最後のワークスペース構想とは、クライアント仮想化をベースに、ストレージ仮想化、ネットワーク仮想化、GPU仮想化などXX仮想化の技術を用いて、いつ、どこからでも共通のコンピューティング環境を利用できるようにする取り組みだ。定義・モデルとしては、フロントエンドでは、認証系などのセキュリティ技術やコンテナ技術を併用し、モバイルアプリケーション、Webアプリケーケーション、クラウドアプリケーション、仮想アプリケーションなどさまざまなアプリケーションを多重化・複合化した環境で利用することだと言える。

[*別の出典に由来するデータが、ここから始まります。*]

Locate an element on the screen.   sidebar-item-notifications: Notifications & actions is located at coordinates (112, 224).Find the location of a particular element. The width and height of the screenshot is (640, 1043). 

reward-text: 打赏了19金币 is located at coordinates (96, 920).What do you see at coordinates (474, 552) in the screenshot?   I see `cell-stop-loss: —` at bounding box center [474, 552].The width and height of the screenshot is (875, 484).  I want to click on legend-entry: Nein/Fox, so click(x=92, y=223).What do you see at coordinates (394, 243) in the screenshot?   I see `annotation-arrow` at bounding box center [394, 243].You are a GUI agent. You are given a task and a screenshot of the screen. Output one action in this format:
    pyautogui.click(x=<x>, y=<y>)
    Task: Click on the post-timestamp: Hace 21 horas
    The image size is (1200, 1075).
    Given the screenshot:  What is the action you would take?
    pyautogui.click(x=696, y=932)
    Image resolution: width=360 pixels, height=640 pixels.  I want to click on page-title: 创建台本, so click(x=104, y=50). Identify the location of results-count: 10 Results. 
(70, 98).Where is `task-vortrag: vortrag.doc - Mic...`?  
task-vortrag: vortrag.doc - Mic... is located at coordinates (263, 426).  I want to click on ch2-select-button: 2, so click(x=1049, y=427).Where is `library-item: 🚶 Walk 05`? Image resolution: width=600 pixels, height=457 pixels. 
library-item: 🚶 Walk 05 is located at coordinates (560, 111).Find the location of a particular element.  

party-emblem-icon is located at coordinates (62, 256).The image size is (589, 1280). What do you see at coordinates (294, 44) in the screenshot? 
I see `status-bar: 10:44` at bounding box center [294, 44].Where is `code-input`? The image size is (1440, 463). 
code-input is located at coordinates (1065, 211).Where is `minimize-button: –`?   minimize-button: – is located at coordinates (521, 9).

「昨年ごろから導入意欲の上昇が見られており、クライアント仮想化を導入した企業の57%が、業務に適合させたワークスペースを導入しています。具体的には、共通仮想基盤や多要素認証、業務分析、モバイルといった適用事例があります。これからさらに導入が進むと見ています」(渋谷氏)

「国内クライアント仮想化市場動向分析 ~ワークスタイル変革2.0における次世代VDIの衝撃~」

氏は、このほかにもクライアント仮想化のロードマップや導入効果、「Virtual Client Computing 成熟度モデル」などについて解説。「長期的には、仮想化技術が黒子役となり、デファクトスタンダードとして浸透し、さまざまな労働環境の変化にも対応していくことが求められるでしょう。クライアント仮想化のメリットは、多岐にわたります。ワークスタイル変革、ワークソース変革、ワークスペース構想という3つの視点から同時に取り組むことが大切です」と強調し、講演を締めくくった。